▸ Document excerpt
______________________________

[DRBD-user] drbd pacemaker scst/srp 2 node active/passive question

Dan Barker dbarker at visioncomm.net
Fri Mar 1 18:56:31 CET 2013

Note: "permalinks" may not be as permanent as we would like,
direct links of old sources may well be a few messages off.


Apologies. I miss-understood the question. Yes, I'm using iSCSI. Hopefully, your I/O paths will behave as politely as iSCSI with one path missing and then becoming available.

Dan

-----Original Message-----
From: Jason Thomas [mailto:jthomas at medata.com] 
Sent: Friday, March 01, 2013 11:00 AM
To: Dan Barker
Cc: drbd List (drbd-user at lists.linbit.com)
Subject: Re: [DRBD-user] drbd pacemaker scst/srp 2 node active/passive question

Don,

After having my fir cup of coffee and re-reading your post, it seems that your setup is over IP.  I am using iSCSI over RDMA/Infiniband with Mellanox card.  I hooked on the data speed and would like to continue down this path.  I did for a bit attempt ipoib and see where you setup would be of help if I do decide to revert back.

Please let me know if I am missing something.

______________________________

▸ Entries supplied
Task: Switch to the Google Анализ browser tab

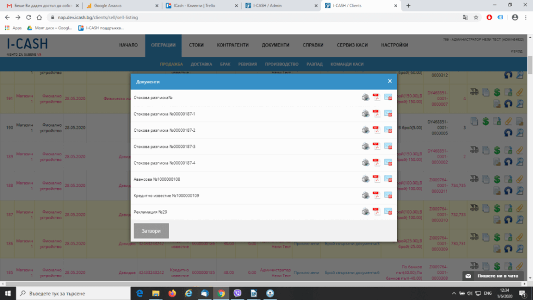Action: point(119,6)
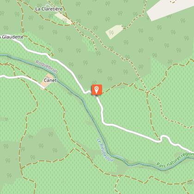Click the small pale clearing near forest path
194x194 pixels.
[x=115, y=32]
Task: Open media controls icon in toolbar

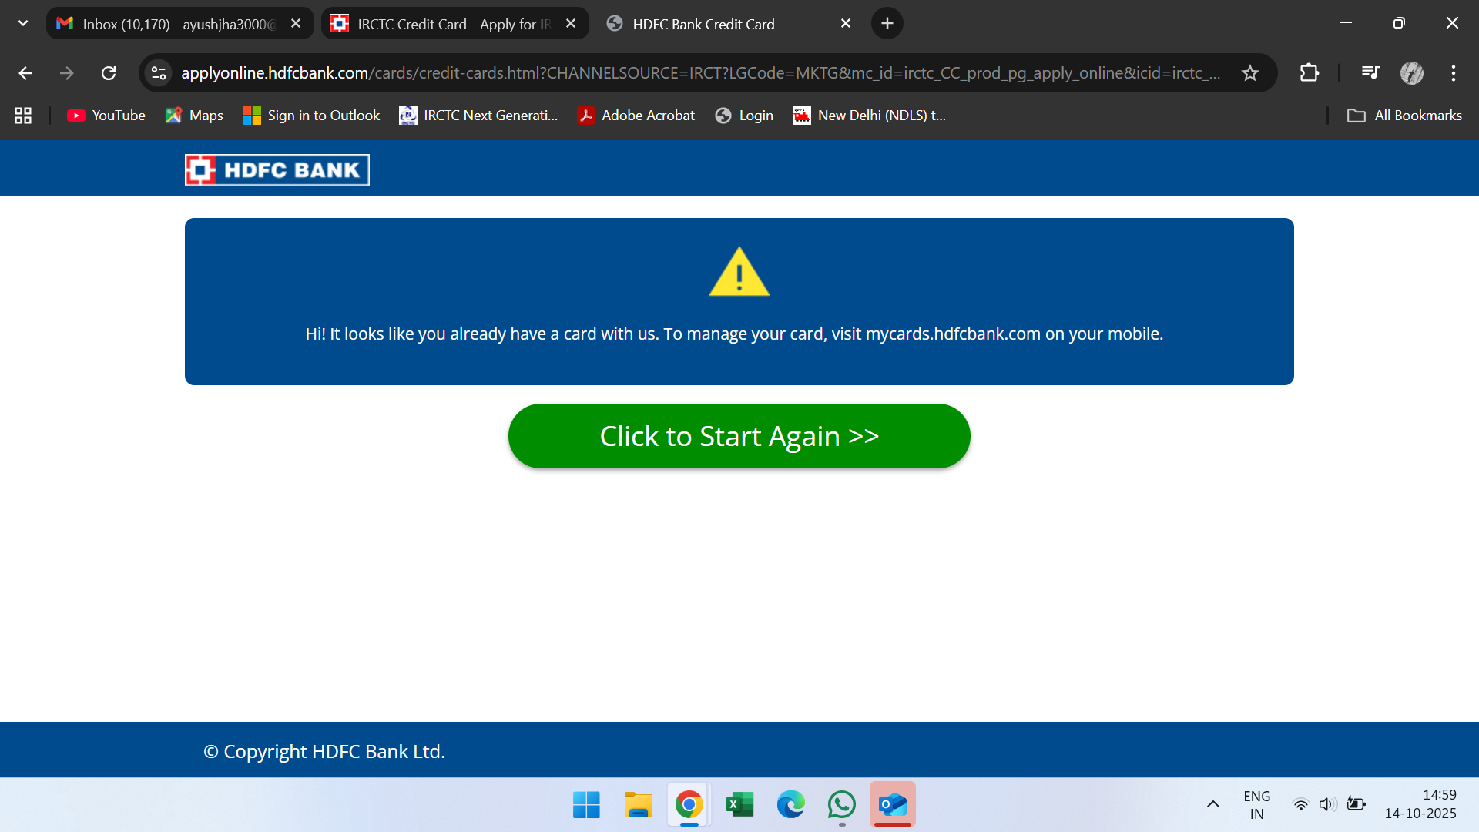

______________________________

▸ What you will do
A. Answer these questions about the DRBD mailing list post:
(i) What does Dan Barker confirm he is using?
(ii) What brand of card does Jason Thomas say he uses?
(iii) On what day and at what time was Jason Thomas's message sent?
B. Echo the DRBD mailing list post from "After having my" up to and including "to revert back.".
Base your replies on the DRBD mailing list post only, not on the lines.

▸ Outputs for the tasks
A.
(i) iSCSI
(ii) Mellanox
(iii) Friday, March 01, 2013, at 11:00 AM

B.
After having my fir cup of coffee and re-reading your post, it seems that your setup is over IP.  I am using iSCSI over RDMA/Infiniband with Mellanox card.  I hooked on the data speed and would like to continue down this path.  I did for a bit attempt ipoib and see where you setup would be of help if I do decide to revert back.